The Inform and Intervene pillars relate to how information is provided back to the clinician or to the business user, he said.

Mr Phillips said the DC4H platform promises simple management and configuration thanks to its unified self-service platform control centre, as well as simple set-up and configuration thanks to widgets and pre-defined use cases.

In the field

Dedalus is up to its third release of DC4H but it has been in use in the field for some time. It is being used at the Parkville Precinct in Victoria, providing integration between the i.PM patient administration system and the Epic EMR.

The largest implementation globally is the six hospital New York Presbyterian group, which initially started out as a project to replace a legacy integration engine. “They had six different organisations coming together and each of them had a different EMR,” Mr Royle said. “They had this massive piece of work in trying to bring them all together.

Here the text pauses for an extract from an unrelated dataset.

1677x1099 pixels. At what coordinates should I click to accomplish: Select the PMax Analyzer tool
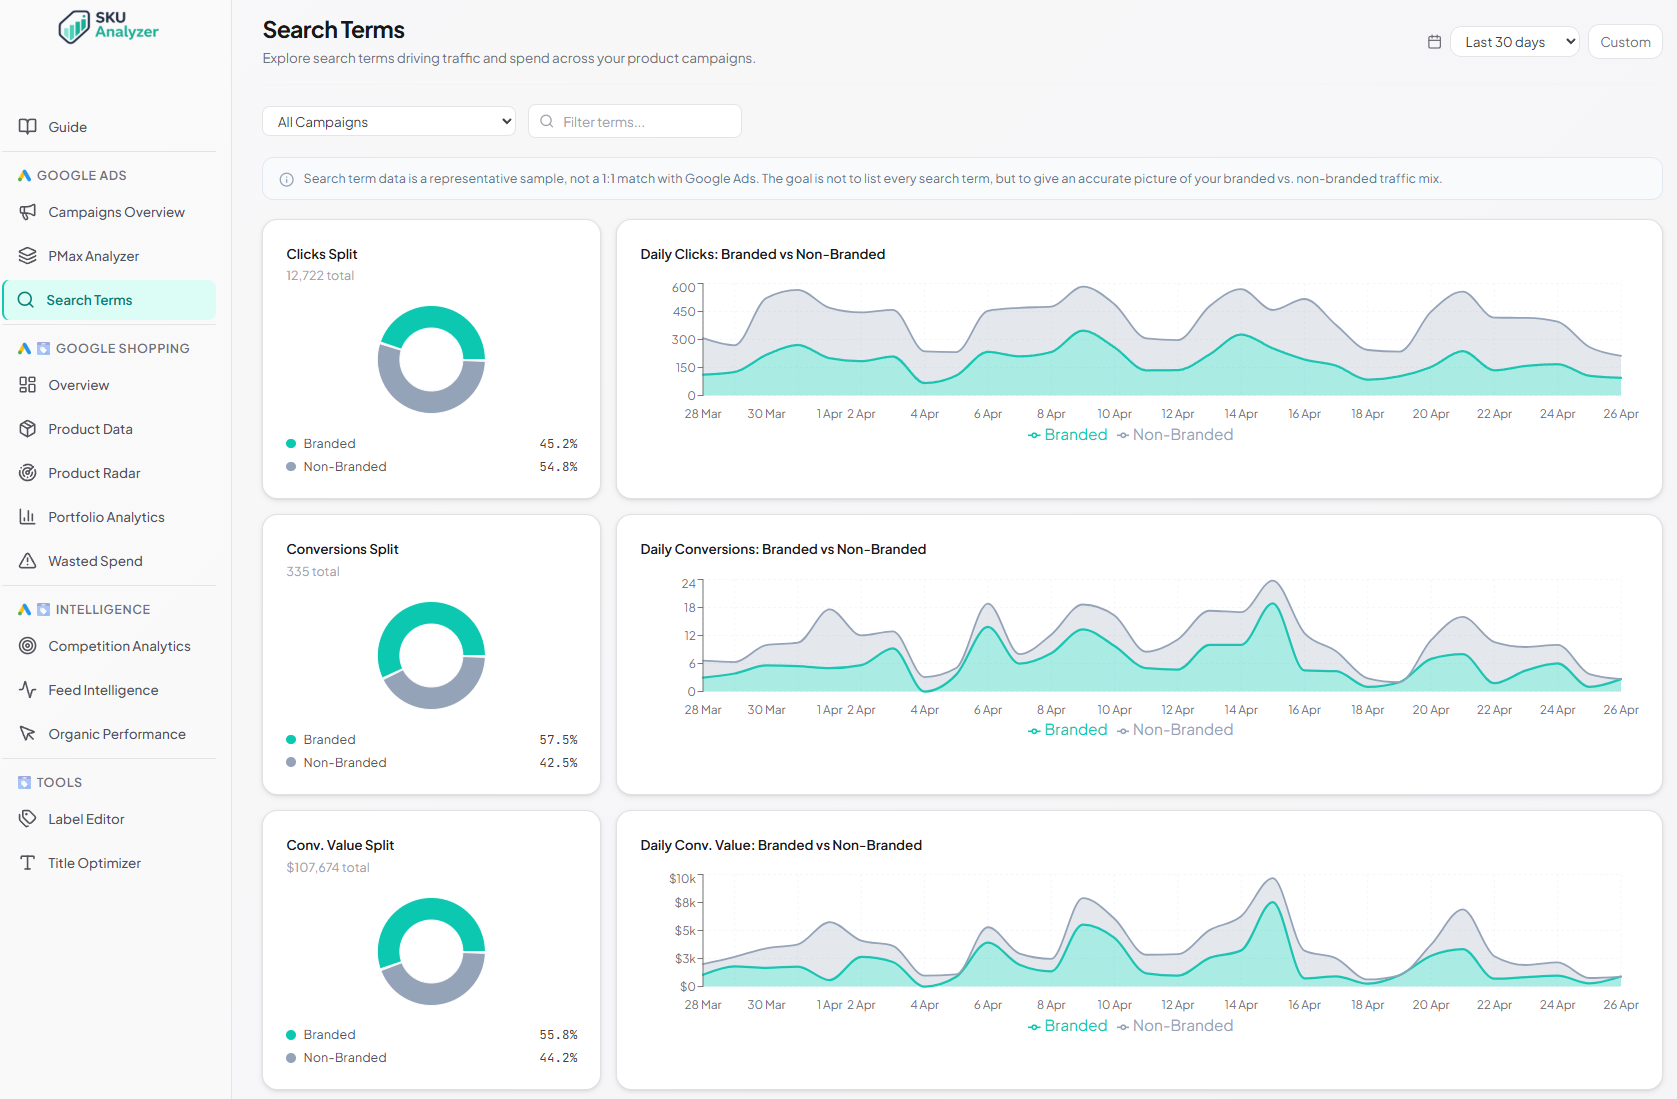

“They also wanted to bring their EMRs together as a single patient appointment view for their patients, regardless of which hospital they went to. So we tapped those messages, they came in, converted them to FHIR resources on the fly, and then they themselves developed an application off the back of those FHIR APIs to visualise appointments.”

In the NHS, Dedalus has worked with North Staffordshire NHS Trust in the UK on child mental health referrals, routing referrals for child mental health services to the appropriate service based on particular needs. “We’re using pieces of DC4H to enable that effective routing back into those systems of record, whether it be one of our own or a competitor’s product,” Mr Royle said.

Closer to home, Dedalus last year spent eight weeks with Whanganui DHB working on telehealth capability, creating an interface through to Microsoft Teams using DC4H. There was also a similar piece of work for the former Waikato DHB, allowing the organisation to ingest data that’s in its integrated care record.

Mr Shirrefs said these projects were now able to be stood up in a matter of weeks rather than the months or years previously experienced. The Whanganui project, for example, took just eight weeks.

“It was hectic, it was at the height of COVID and they weren’t able to continue Outpatients appointments so they did telehealth,” he said. “But the ability to adopt cloud and take it as a managed service from us … they don’t have to think of infrastructure, servers, storage, capacity planning. It was simply a connection through to our cloud service.

“We were able to have a test and then a production environment spun up really, really quickly for them and then into production with them in the space of eight weeks.”

Mr Burmester said the power of the cloud was obvious. “The work that we’re doing with LAB3 in that space leveraging their Bedrock platform and application blueprints where ‘everything is code’ is all about shortening the time to value for our customers.

“We now have applications we can deliver as a managed service, and what used to be weeks to months of engagement is now 16 minutes to deploy.”